While it may not be getting as much attention as another show returning to air the same night on the same network, the HBO comedy ‘Veep’ is still as reliably funny, bitingly smart, and wickedly profane as ever. And like ‘Game of Thrones,’ as suggested by a recent trailer, no one is safe.
Well, it is a comedy after all, so maybe the characters are safe, but it doesn’t mean that things won’t be shook up. Season 2 ended with the revelation that the president will not seek reelection, and thus, as Season 3 begins, it looks like Selina Meyer (Julia Louis-Dreyfus) will throw her sarcastic, vulgar, idealistic hat into the ring.
Whether or not her staff is capable of undertaking such an effort is a whole other matter.
A lesser comedy may not have ventured into such a potentially show-altering territory (though I suppose a campaign and election can be dragged out across a few interminable long seasons even if Meyer may not be ‘Veep’ forever), but there is indeed a potential restructuring taking place.
It’s a clever move though that allows for ‘Veep,’ which finds humor from both the ennui of the office of the vice presidency as well as the acerbic cockiness of a bunch of staffers, to expand in scope and opportunity. The narrative of this third campaign certainly makes for a bit more drama and hysterical scenarios – what’s funnier than putting Selina and company out into the world where they can meet the public? (“I’ve met some people, OK?” Meyer once remarked. “Real people, and I gotta tell you, a lot of them are f***ing idiots.”)
So Selina begins to travel, slowly, carefully, curiously campaigning, but not really officially, yet. She goes on a book tour in Iowa, a ride along with the Coast Guard, and takes a devastatingly funny trip to a Google-like tech company. Season 3 opens with Madame Vice President growing increasingly tired and running out of folksy sayings to spout off as she signs copies of her book – the mockingly titled "Some New Beginnings," for scores of potential caucus voters.

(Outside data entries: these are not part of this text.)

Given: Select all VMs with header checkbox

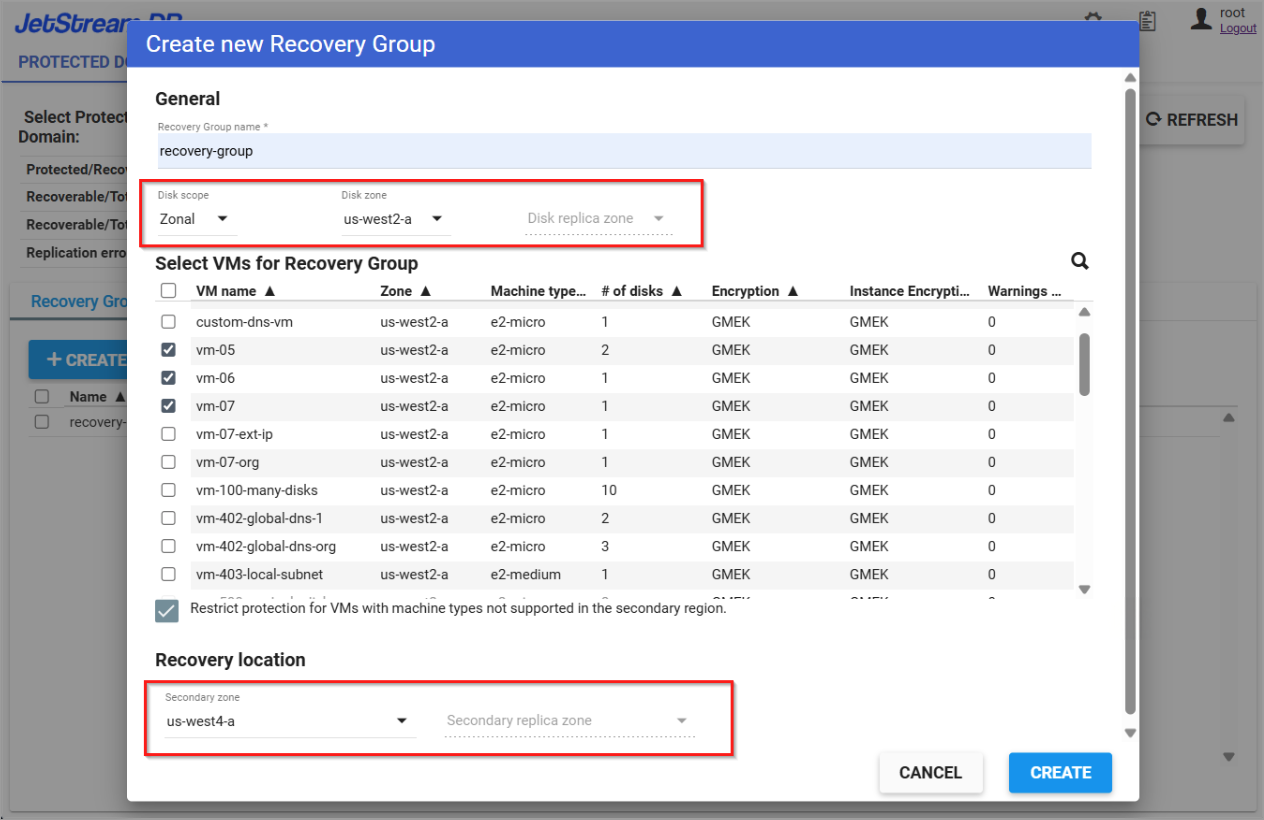Looking at the screenshot, I should (169, 291).
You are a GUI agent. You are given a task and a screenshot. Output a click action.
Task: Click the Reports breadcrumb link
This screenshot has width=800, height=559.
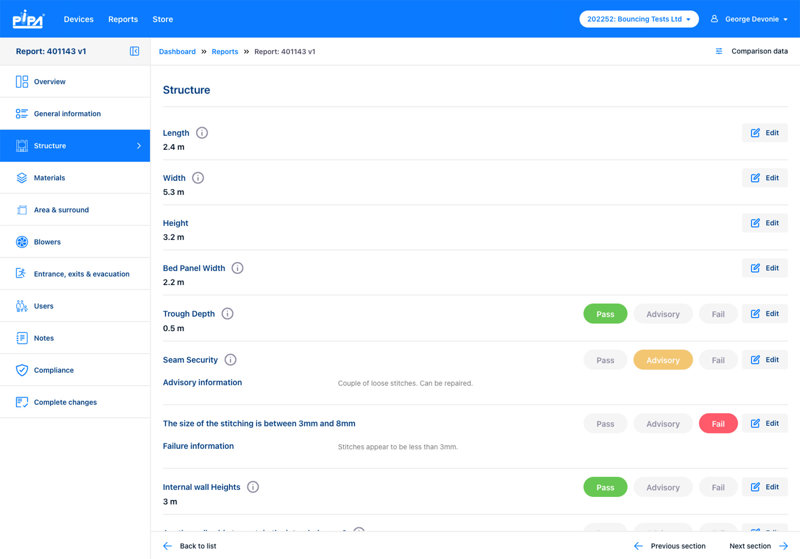click(225, 51)
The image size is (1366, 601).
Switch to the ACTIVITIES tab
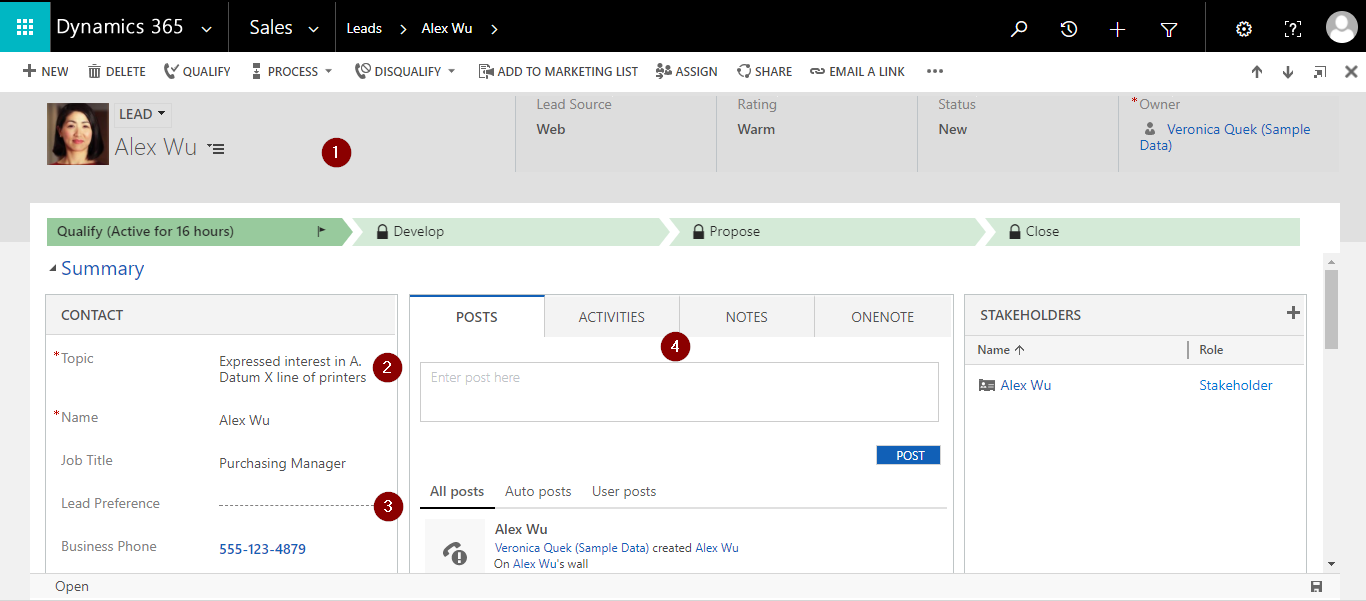[x=611, y=316]
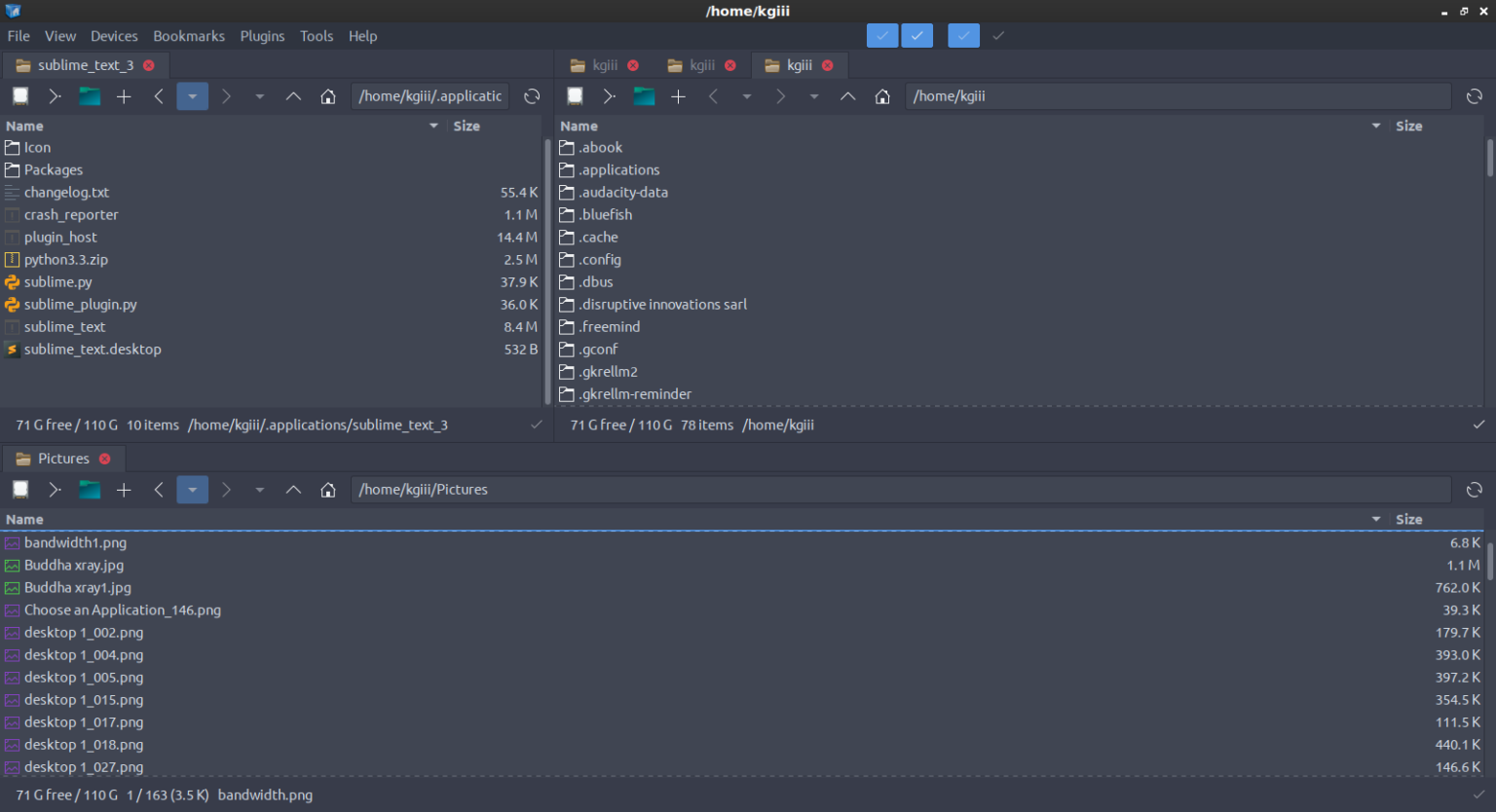Click the refresh icon in the Pictures panel

pos(1474,490)
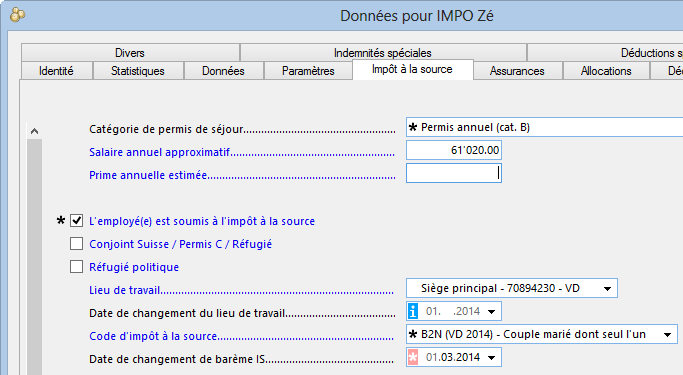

Having continually lampooned gridlock and egotism in Washington, D.C., ‘Veep’ gets to send up Silicon Valley in one episode – coincidentally something that HBO’s new comedy, ‘Silicon Valley,’ will try to do every Sunday leading into ‘Veep.’ Once again, the series from Armanda Iannucci lambastes without being annoying; these are self-absorbed worlds being mocked, and at tech company Clovis, where people play ping pong, watches take orders, and a young CEO has a weird sounding-name, there is endless comedy (it’s the best episode of the first half of Season 3).
What the new season also allows for is ambition. As Selina is running, she needs a campaign manager, among others to lead the way, and should she win….well, it seems it’s never too soon to jockey for cushy, important West Wing jobs.
So Dan and Amy compete to run the show, Gary grapples with the desire to do something other than carry the VP’s bag forever, and Jonah, the wonderful antagonist that goes to the line of being insufferable without going over, looks to rise through the gossip blogosphere. The election also means though that any screw up, say, analyzing abortion (a divisive, sensitive topic cleverly addressed) using fruit, or pleasuring oneself while at the office, could lead to an early dismissal.
Above all, ‘Veep’ still possesses the sharpest, fiercest, and most riotous of insults. Vulgar and irresistibly funny, ‘Veep’s signature barbs come naturally and suddenly and force your attention lest you miss a line. When not poking fun at political and corporate worlds, the V.P. staffers are more than happy to rip into each other, making every moment of ‘Veep’ wonderfully entertaining.
‘Veep’ returns for Season 3 on Sunday, April 6 at 10:3/9:30c on HBO.